- _Task objective_
From the notebook excerpt on downloading waste classification datasets below, transcribe everything from "Mencetak struktur direktori" down to "root.iterdir() if p.is_dir()])".

━━ Source text

Drive already mounted at /content/drive; to attempt to forcibly remount, call drive.mount("/content/drive", force_remount=True).


## Prepare Dataset

### Download Dataset from Kaggle

The dataset comes from different accounts on Kaggle.

In [25]:
!pip install kagglehub



In [None]:
import kagglehub

alistair_ds = kagglehub.dataset_download("alistairking/recyclable-and-household-waste-classification")
print("Path to dataset files:", alistair_ds)

mostafa_ds = kagglehub.dataset_download("mostafaabla/garbage-classification")
print("Path to dataset files:", mostafa_ds)

joe_ds = kagglehub.dataset_download("joebeachcapital/realwaste")
print("Path to dataset files:", joe_ds)

glhdamar_ds = kagglehub.dataset_download("glhdamar/new-trash-classfication-dataset")
print("Path to dataset files:", glhdamar_ds)

Path to dataset files: /kaggle/input/recyclable-and-household-waste-classification
Path to dataset files: /kaggle/input/garbage-classification
Path to dataset files: /kaggle/input/realwaste


### Show Directory Tree

In [None]:
from pathlib import Path

def print_directory_tree(root: Path, prefix: str = ""):
    """
    Mencetak struktur direktori dengan tampilan seperti pohon.
    Hanya menampilkan folder (tanpa file).
    """
    subdirs = sorted([p for p in root.iterdir() if p.is_dir()])

━━━━
━━ Supplied entries

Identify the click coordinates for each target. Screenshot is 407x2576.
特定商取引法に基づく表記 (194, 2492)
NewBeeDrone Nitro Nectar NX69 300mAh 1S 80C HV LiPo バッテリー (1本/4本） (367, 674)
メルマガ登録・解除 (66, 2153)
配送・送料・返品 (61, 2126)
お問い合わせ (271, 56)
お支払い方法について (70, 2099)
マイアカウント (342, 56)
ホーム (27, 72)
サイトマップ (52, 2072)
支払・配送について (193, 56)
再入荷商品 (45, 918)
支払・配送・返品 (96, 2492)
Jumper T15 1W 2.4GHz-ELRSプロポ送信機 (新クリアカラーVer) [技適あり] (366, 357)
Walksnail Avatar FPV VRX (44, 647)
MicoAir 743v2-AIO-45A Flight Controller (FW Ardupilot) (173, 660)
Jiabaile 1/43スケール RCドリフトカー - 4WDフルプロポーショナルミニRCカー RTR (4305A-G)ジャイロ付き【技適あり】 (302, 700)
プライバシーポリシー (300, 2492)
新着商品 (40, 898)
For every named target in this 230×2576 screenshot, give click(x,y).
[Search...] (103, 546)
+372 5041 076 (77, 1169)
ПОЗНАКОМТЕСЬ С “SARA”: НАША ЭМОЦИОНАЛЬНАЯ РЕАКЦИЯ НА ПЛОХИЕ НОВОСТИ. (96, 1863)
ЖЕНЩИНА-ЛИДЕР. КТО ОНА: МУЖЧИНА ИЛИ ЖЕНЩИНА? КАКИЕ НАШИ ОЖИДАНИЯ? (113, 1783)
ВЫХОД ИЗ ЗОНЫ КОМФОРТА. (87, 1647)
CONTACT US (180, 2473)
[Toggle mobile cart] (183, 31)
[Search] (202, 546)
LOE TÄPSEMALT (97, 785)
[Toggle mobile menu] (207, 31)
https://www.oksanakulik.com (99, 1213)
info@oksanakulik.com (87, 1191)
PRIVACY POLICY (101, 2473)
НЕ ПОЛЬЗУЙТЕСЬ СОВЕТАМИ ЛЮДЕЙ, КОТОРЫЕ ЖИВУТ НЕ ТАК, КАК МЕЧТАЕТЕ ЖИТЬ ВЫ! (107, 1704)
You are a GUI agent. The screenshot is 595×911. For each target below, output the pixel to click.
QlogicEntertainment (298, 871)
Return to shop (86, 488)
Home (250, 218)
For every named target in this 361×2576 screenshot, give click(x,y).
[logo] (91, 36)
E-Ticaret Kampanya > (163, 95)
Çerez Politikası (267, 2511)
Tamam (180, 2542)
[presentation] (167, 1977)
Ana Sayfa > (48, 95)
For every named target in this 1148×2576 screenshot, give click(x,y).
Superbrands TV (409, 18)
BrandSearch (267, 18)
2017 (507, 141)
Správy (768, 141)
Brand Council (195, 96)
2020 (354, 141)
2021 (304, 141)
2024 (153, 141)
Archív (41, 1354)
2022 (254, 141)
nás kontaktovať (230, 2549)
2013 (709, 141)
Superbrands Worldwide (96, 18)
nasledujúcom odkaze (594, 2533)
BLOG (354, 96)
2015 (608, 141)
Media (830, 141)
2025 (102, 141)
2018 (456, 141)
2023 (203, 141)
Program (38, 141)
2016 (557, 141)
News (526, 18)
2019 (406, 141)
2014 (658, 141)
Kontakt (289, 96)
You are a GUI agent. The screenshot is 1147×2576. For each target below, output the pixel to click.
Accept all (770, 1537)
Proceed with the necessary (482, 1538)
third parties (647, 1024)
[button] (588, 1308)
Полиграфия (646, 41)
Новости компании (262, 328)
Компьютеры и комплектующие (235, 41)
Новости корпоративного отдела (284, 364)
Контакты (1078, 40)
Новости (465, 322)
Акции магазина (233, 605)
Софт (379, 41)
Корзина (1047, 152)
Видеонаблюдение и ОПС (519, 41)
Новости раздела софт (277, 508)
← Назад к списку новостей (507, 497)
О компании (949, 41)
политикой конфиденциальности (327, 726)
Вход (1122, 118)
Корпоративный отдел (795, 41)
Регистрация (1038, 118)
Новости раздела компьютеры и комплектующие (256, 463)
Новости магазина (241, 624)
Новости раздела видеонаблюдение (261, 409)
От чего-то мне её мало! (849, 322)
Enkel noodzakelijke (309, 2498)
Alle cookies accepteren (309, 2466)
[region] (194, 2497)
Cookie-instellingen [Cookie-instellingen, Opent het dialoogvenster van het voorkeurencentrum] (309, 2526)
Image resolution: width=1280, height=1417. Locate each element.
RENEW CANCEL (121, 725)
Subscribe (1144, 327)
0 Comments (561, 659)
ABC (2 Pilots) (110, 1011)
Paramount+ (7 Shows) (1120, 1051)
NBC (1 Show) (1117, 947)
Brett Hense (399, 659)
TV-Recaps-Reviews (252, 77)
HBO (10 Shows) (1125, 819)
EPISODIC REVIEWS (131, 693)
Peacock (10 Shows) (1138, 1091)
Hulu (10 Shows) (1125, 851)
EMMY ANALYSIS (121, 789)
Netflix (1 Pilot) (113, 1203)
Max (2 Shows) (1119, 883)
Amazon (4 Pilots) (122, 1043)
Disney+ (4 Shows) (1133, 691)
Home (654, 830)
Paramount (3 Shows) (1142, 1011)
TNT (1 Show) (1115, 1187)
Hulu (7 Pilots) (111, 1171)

━━━━

- _Task solution_
Mencetak struktur direktori dengan tampilan seperti pohon.
    Hanya menampilkan folder (tanpa file).
    """
    subdirs = sorted([p for p in root.iterdir() if p.is_dir()])